Indiquez si chacune des affirmations suivantes concorde avec l'article sur le congrès de l'Union sacrée de la Nation, en répondant par oui ou par non et en citant les mots déterminants du texte. 1. Le congrès se tiendra au Palais du Peuple. 2. Malgré les accords de paix, les forces du M23-AFC occupent toujours une partie du territoire congolais. 3. La dépréciation du franc congolais figure parmi les défis économiques évoqués.

- [Texte source]:
━━━━━━━━━━━━━━━━━━━━━━━━━━━━━━

Kinshasa, 28 août 2025- L’Union sacrée de la Nation (USN) tiendra son deuxième congrès ce 30 août au Centre Culturel d’Afrique, face au Palais du Peuple. Ce rendez-vous politique majeur intervient dans un contexte national tendu, marqué par l’insécurité persistante dans l’Est du pays et par la dégradation des conditions socio-économiques.
Malgré les accords de paix signés à Washington et à Doha, les forces du M23-AFC, alliées à l’armée rwandaise, continuent d’occuper une partie du territoire congolais. Cette situation met le président Félix Tshisekedi face à ses responsabilités, appelant de sa part à des mesures fortes pour défendre l’intégrité nationale et restaurer l’autorité de l’État.
Sur le plan économique, le pays fait face à des défis considérables, notamment hyperinflation, chômage chronique, pauvreté croissante, dépréciation du franc congolais et instabilité macroéconomique persistante. Ces indicateurs alarmants accroissent la précarité des ménages et mettent à rude épreuve la résilience de la population.
En tant que force motrice de l’USN, le président Tshisekedi est attendu sur des décisions concrètes. Les observateurs estiment qu’il doit désormais imposer une discipline collective et dépasser les rivalités internes, afin que la plateforme politique serve prioritairement l’intérêt général et le bien-être des citoyens.

━━━━━━━━━━━━━━━━━━━━━━━━━━━━━━

- [Jeu de données]:
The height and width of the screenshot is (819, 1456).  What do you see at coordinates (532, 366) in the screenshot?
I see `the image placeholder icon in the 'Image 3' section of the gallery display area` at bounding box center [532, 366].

━━━━━━━━━━━━━━━━━━━━━━━━━━━━━━

- [Réponse]:
1. Non : « au Centre Culturel d’Afrique, face au Palais du Peuple ».
2. Oui : « continuent d’occuper une partie du territoire congolais ».
3. Oui : « dépréciation du franc congolais ».